South Africans put pedal to SUV metal

Sales of SUVs — sports utility vehicles — may be plummeting in markets such as the United States and United Kingdom as higher fuel prices begin to bite, but not in South Africa, where sales are at record levels.

From more than 2 000 units sold in August 2004 there has been a gradual upsurge in the sales recorded to a two-year high of mroe than 3 600 units in March of this year. The second quarter has seen sales hover around the 3  000-units mark. The month of July recorded 3 151 sales.

Figures show a 5,5% year-on-year increase. This is less spectacular than the 35% sales growth recorded in small vehicles during 2005, but against the trend in the US where General Motors is scaling down SUV and truck production and in the UK where SUV sales are falling for the first time in years.

Nico Vermeulen of the National Association of Automobile Manufacturers of South Africa said one of the reasons that the local SUV market has done so well is that “on balance SUVs are more fuel-efficient”.

He explained that most of the SUVs on South Africa’s roads are sourced in Europe and Japan, where fuel-efficiency technology is widely used because of the high taxation on fuel. This makes fuel very expensive in Europe. Prices can be up to R15 a litre. He also pointed out that fuel-efficient diesel SUVs are not as common in the US as they are in Europe and South Africa.

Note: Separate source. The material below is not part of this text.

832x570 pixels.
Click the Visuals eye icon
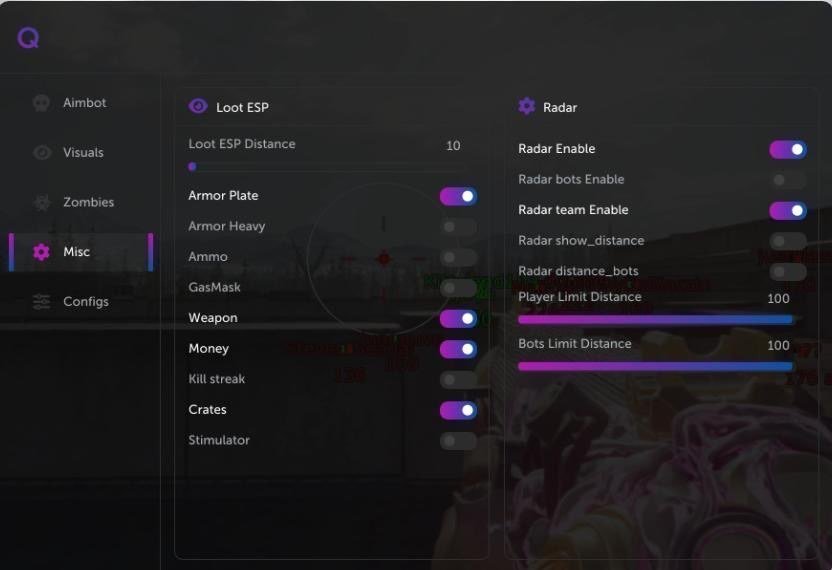(x=41, y=153)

Danelee van Dyk, an economist at Standard Bank, said the SUV market has “indeed performed phenomenally on the back of rising individual wealth, depicted by strong growth in asset prices, low interest rates and solid growth in disposable income”. However, she pointed out that sales of SUVs are not as bouyant as other segments in the vehicle market. “As in the case of international markets, surging fuel prices have weighed on demand of SUVs however, sustained demand for the luxury of a premium-class vehicle is mainly noticed in the upper end of the medium to high-income groups,” Van Dyk said.

Van Dyk explained that this market has been “proliferated by more South Africans chasing the wild outdoors and the sheer fashion accessory that SUVs have become”. Demand has also been shored up and sustained by the introduction of fuel-efficient diesel models. “Longer-term risks to sustained buoyancy in this market include the introduction of transport policies, in the form of a financial tax, aimed at reducing the impact of growing car use, particularly the use of fuel-guzzling 4×4 vehicles,” she said.

Tim Hendon, product communications manager at General Motors South Africa, said another interest rate and fuel-price hike may see demand of cars, in general, slowing down marginally. For now, there are slight indications that the foot is being taken off the pedal.